ShopRite Opens in Lagrangeville; Stop & Shop Closes
As ShopRite celebrates its grand opening in Dutchess County, one resident laments over the loss of another big-name store
Photograph courtesy of ShopRite Supermarkets, Inc.
A brand spanking new, 44,000-square-foot ShopRite will celebrate its grand opening this Sunday, April 17, in Lagrangeville; a 1 p.m. ribbon cutting will kick off the festivities. The megashop is located on the site of the old A&P grocery store, which shuttered its doors last November. The new full-service store has been completely renovated and is planning to offer a broad array of conventional and organic produce from around the corner — and around the world. In addition, shoppers can look forward to a bake shop featuring store-made special occasion cakes and boulangerie bread kneaded by hand daily; fresh meat cut to order; fresh seafood delivered daily; and an assortment of prepared foods and grab-and-go items, including fresh-made sushi.

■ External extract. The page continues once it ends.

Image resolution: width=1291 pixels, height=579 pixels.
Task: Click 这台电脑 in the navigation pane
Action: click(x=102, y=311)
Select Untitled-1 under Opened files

ShopRite is also touting the addition of 175 local jobs.
But I can’t help thinking that, just 30 miles away at the Stop & Shop on Route 9 in Rhinebeck, the news is outright glum with the countdown until that store — along with two others in New Paltz and Wappingers Falls — are set to close sometime in June, according to the active area grapevine. I admit it: I’m in a state of mourning. For more than five years now, I’ve visited my local Stop & Shop several times a week since I like to decide what’s for dinner — and even lunch — the same day (the way that Europeans and big-city folks usually do it). I’ve wandered the aisles on the look out for what’s new or tempting; Talenti Gelato’s sea salt caramel is a must-have. And I’ve come to love making chit-chat with favorite check-out clerks about the latest magazine headlines.
The store closings are said to be due to a merger with the company that also owns and operates several nearby Hannaford stores. But this big change for me has made me wonder why it is that supermarkets engender so much joy — and so much loyalty? I haven’t consulted a psychologist about this, but in any neighborhood, and especially a food-obsessed one like the Hudson Valley, it’s not really surprising. After all, shopping for food for our families and friends is about as elemental as it gets. No matter what else is going on in our lives, we need to shop and buy food supplies for ourselves and our loved ones. It’s no wonder we become so picky about everything from how the aisles are arranged to the inventory selection, pricing, and even whether the deli staff cuts fresh meats and cheeses to the right thickness or thinness, or if the broccoli slaw is crunchy enough. I’ve also grown used to running into area friends I might not see regularly; after all, shopping is a social activity, too.
But life goes on, and I’m already thinking about some of the free samples I’ll try this weekend at ShopRite. If you’d like to join me, the event takes place at 1643 Rte. 82 in Lagrangeville.